STORED RECORDS —

━━━━━━

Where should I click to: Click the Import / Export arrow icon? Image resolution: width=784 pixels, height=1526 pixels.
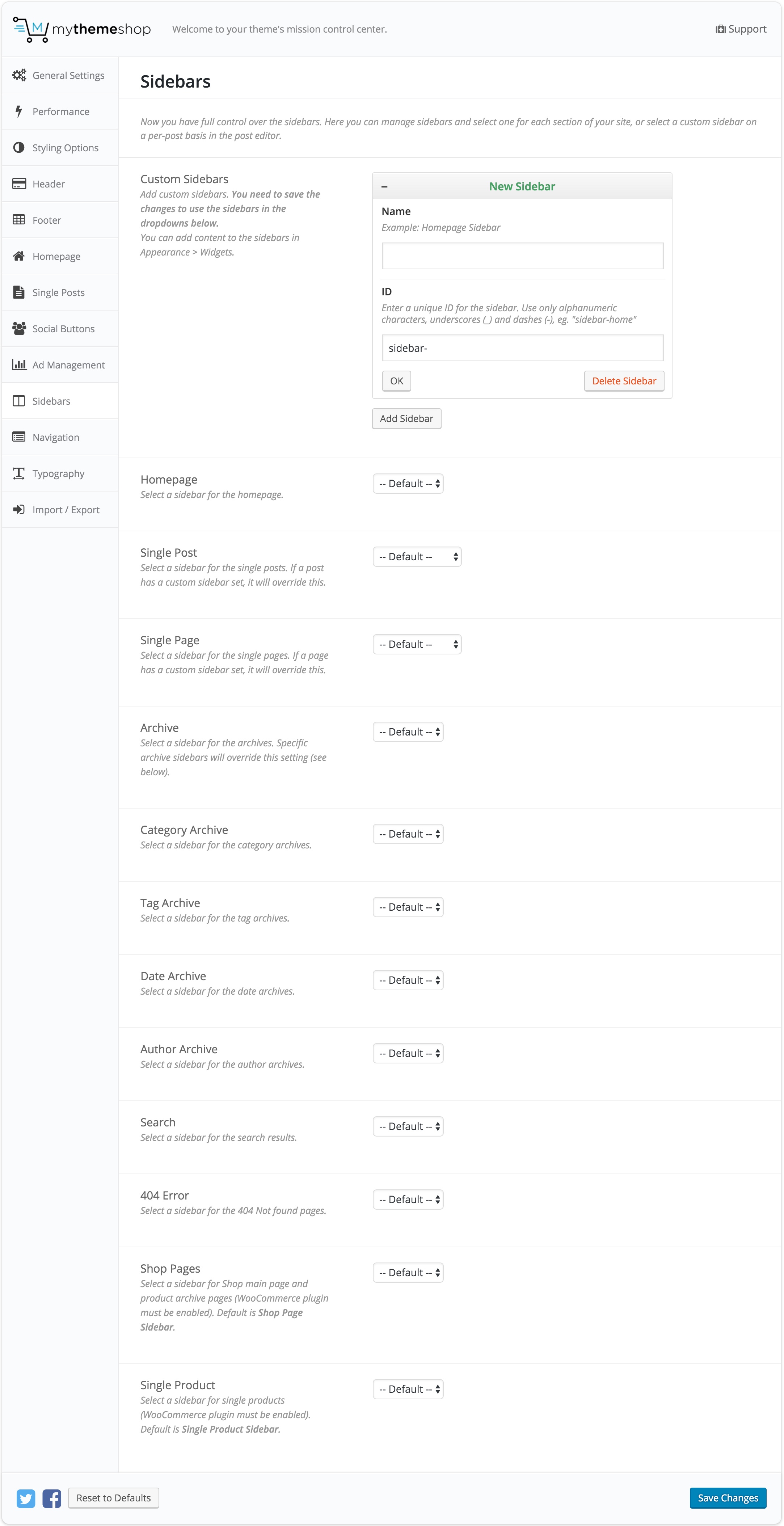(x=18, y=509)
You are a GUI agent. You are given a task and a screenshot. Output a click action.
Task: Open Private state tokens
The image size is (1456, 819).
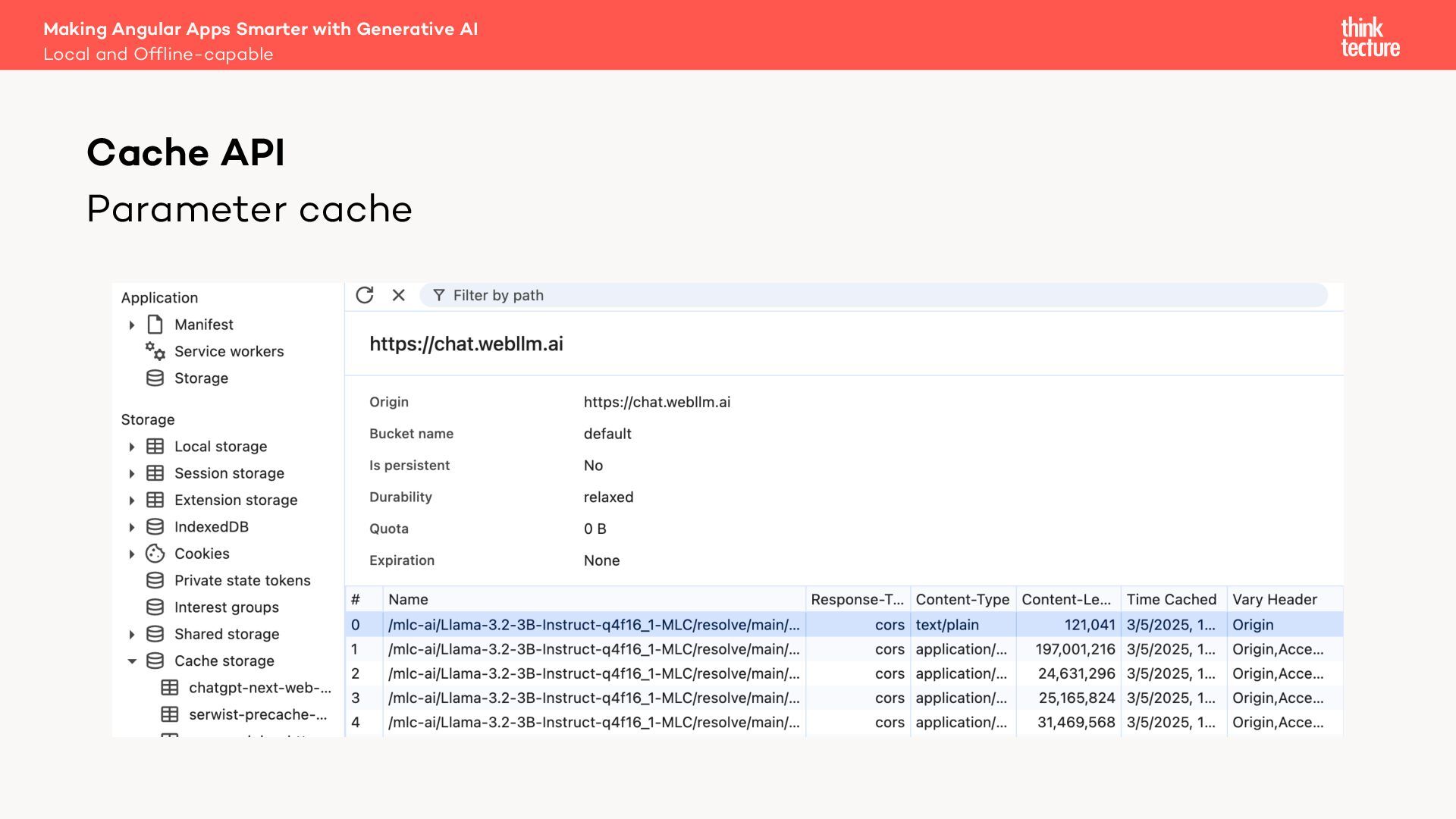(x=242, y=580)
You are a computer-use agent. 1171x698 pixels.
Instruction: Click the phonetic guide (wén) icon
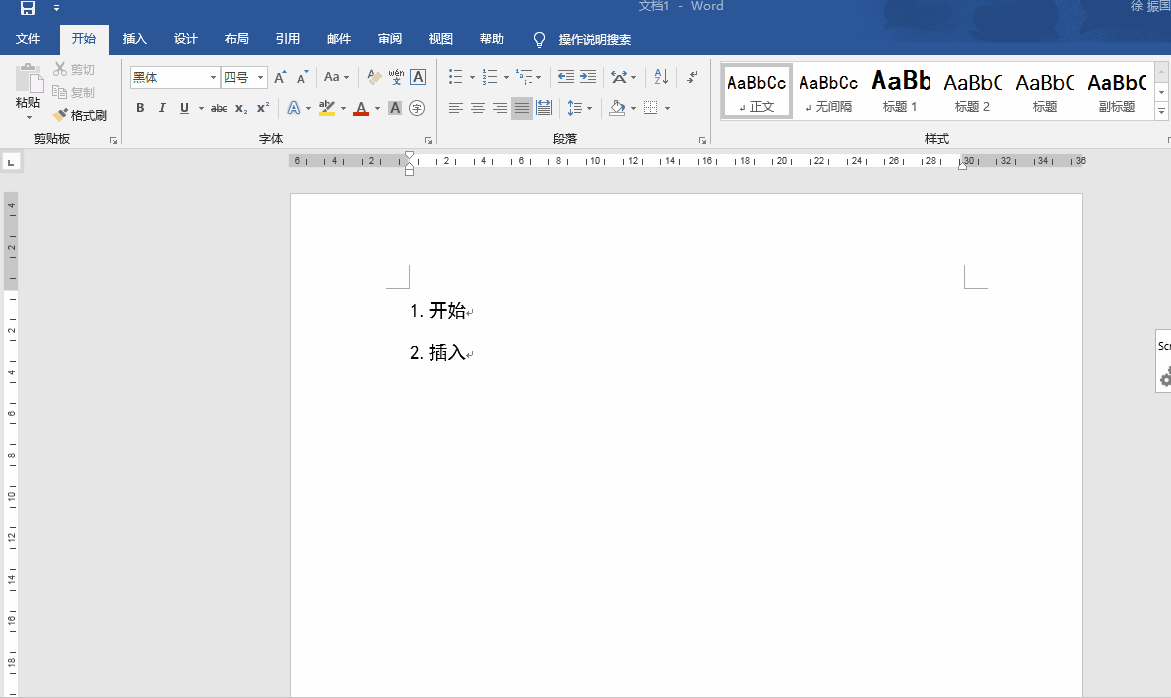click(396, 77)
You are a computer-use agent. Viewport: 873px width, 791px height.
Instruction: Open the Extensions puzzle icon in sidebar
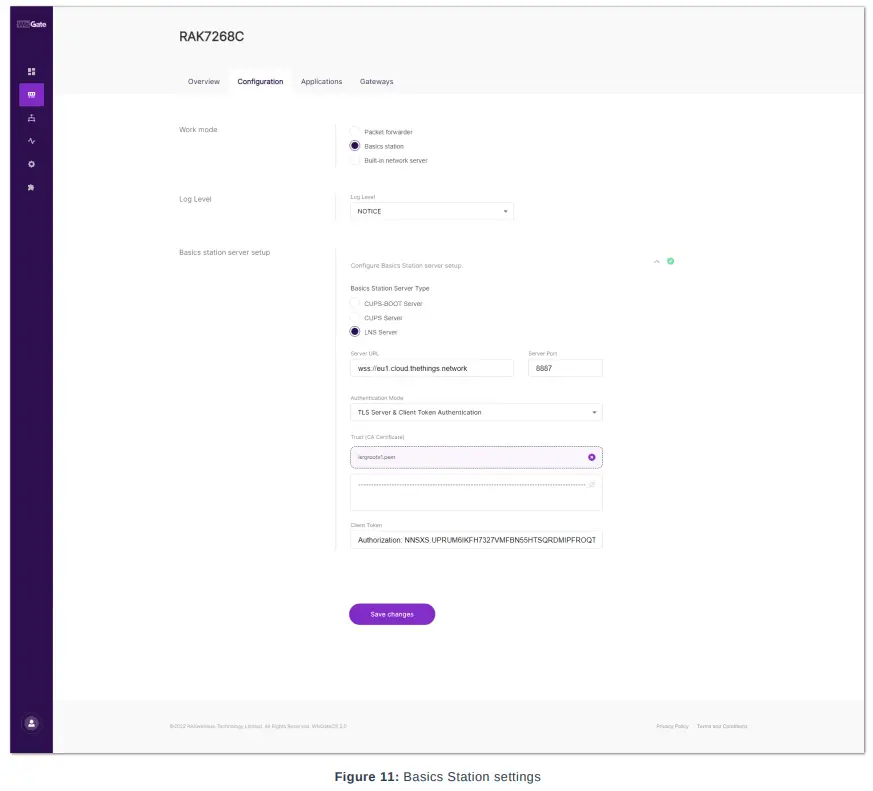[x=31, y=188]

━━━━━━

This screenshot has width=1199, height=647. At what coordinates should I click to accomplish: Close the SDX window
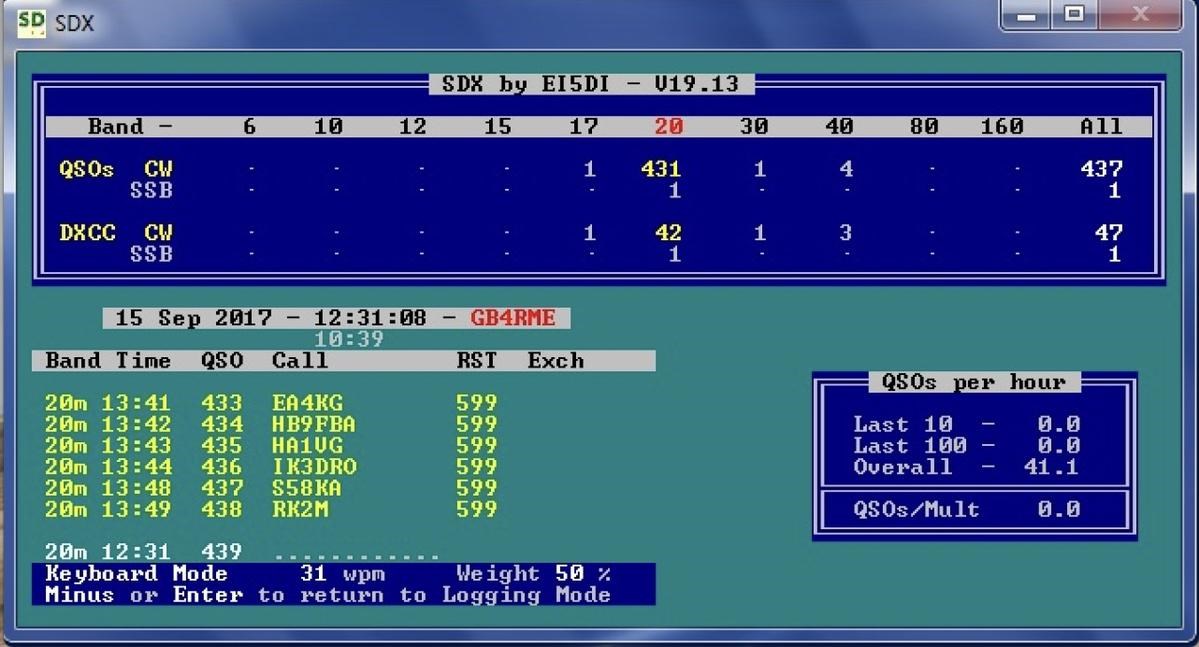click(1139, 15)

━━━━━━

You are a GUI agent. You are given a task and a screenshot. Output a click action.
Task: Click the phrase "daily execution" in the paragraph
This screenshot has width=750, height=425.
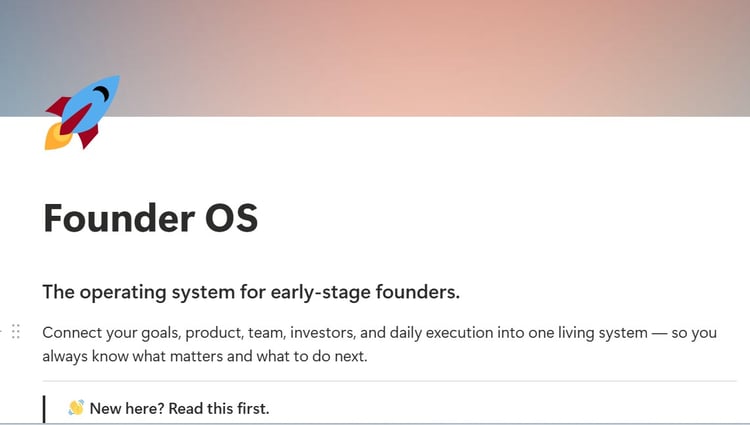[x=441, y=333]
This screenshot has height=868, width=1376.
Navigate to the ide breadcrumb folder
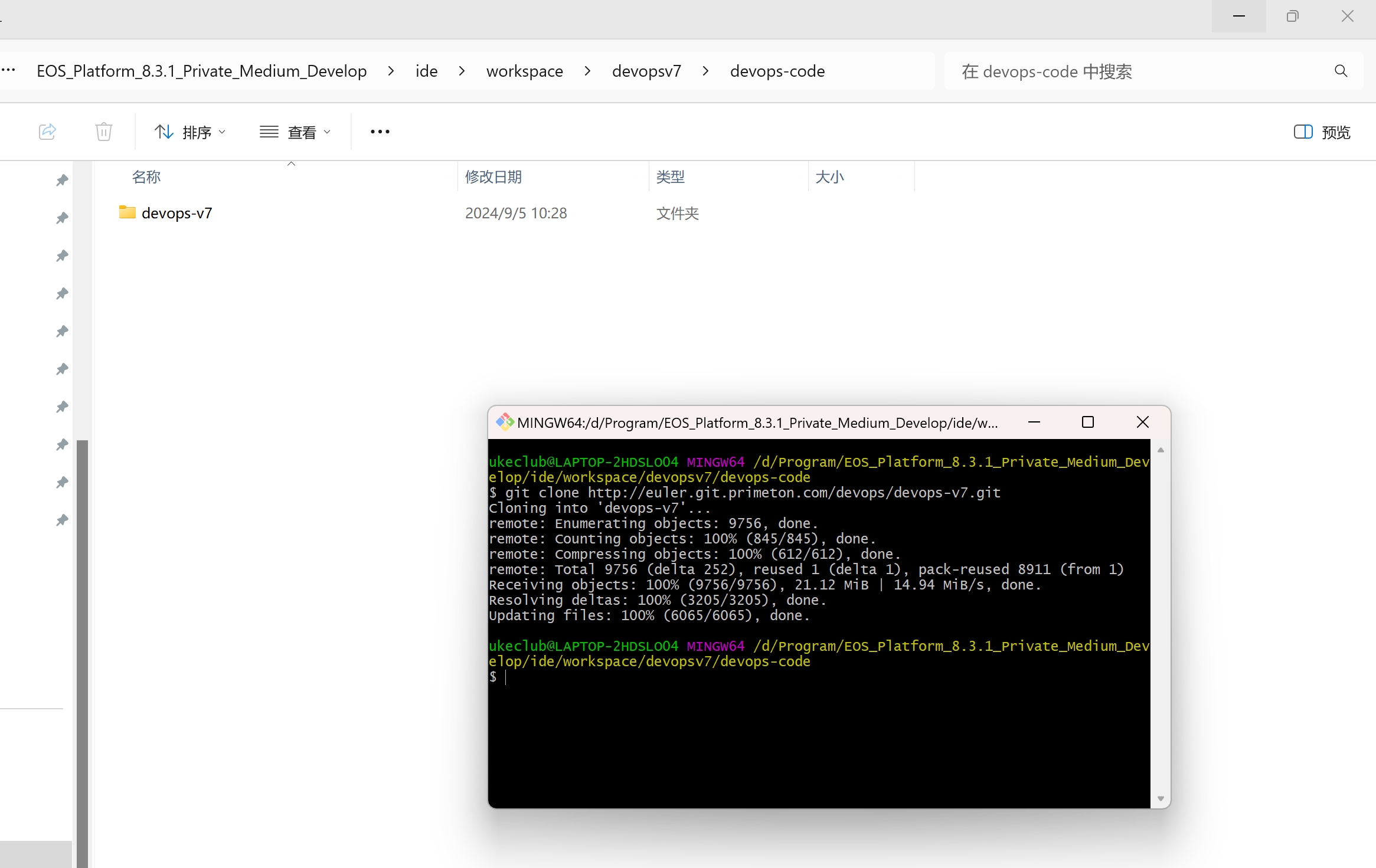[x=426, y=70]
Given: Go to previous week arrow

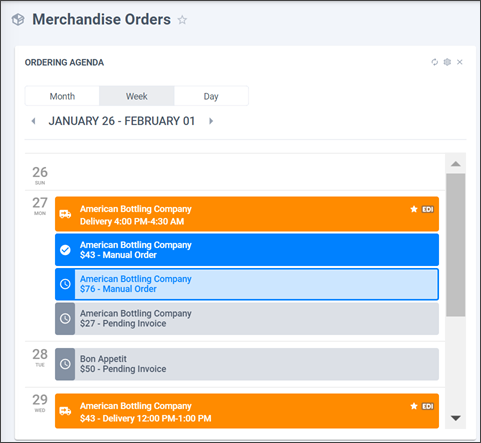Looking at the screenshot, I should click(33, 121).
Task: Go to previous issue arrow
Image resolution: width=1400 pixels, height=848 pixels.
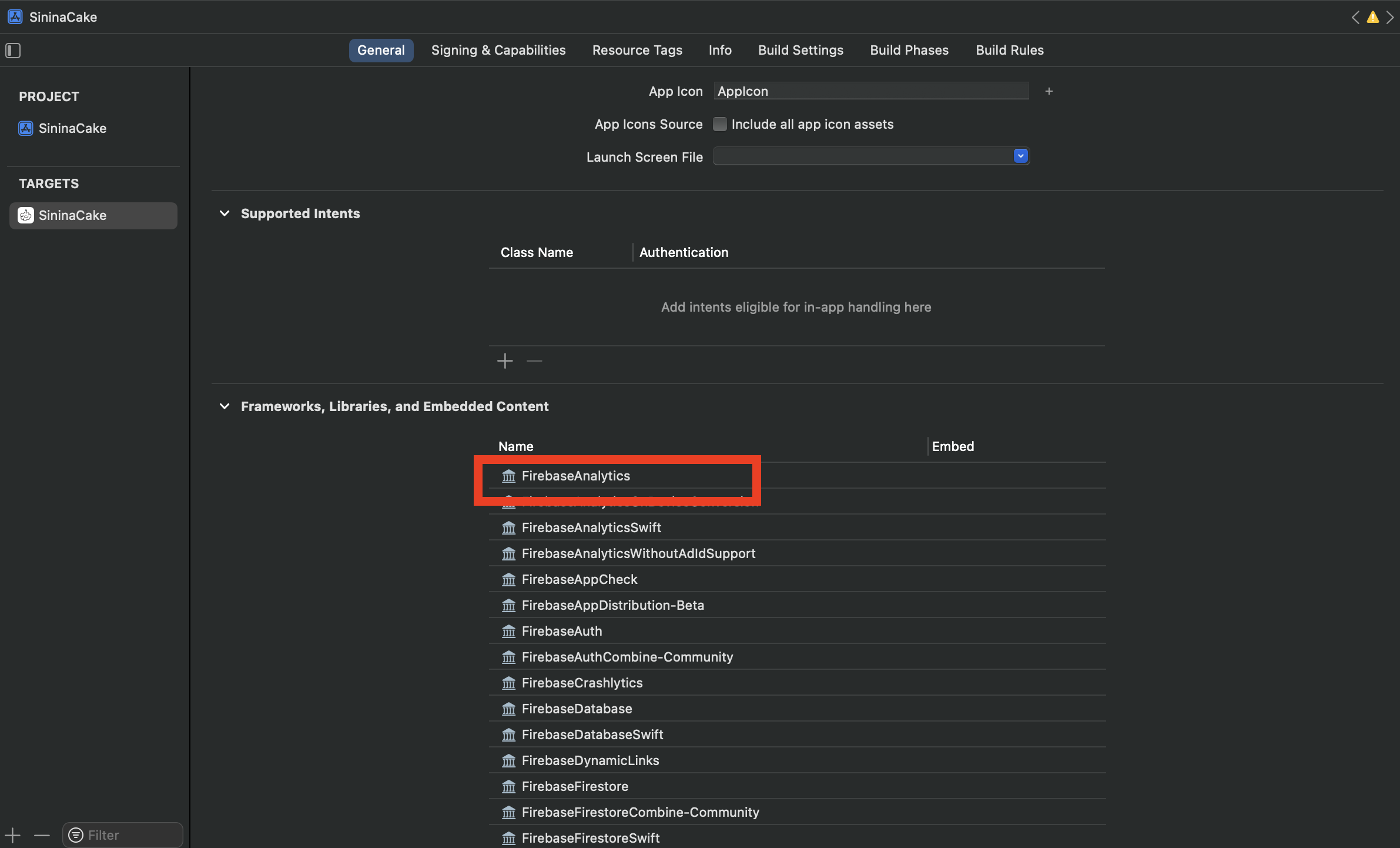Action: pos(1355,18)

━━━━━━

WHAT IS REQUIRED — Revise the lines from the one containing "Where should I" through the one containing "(x=242, y=580)", inclusive, swapping "GUI agent" for "computer-use agent" and keeping everything else the same. Leave the pictures out of your answer.

FULL SOLUTION —
Where should I click to: Click the Import / Export arrow icon? Image resolution: width=784 pixels, height=1526 pixels.
(x=18, y=509)
You are a computer-use agent. You are given a task and a screenshot. Output a click action.
Task: Open Private state tokens
The image size is (1456, 819).
(x=242, y=580)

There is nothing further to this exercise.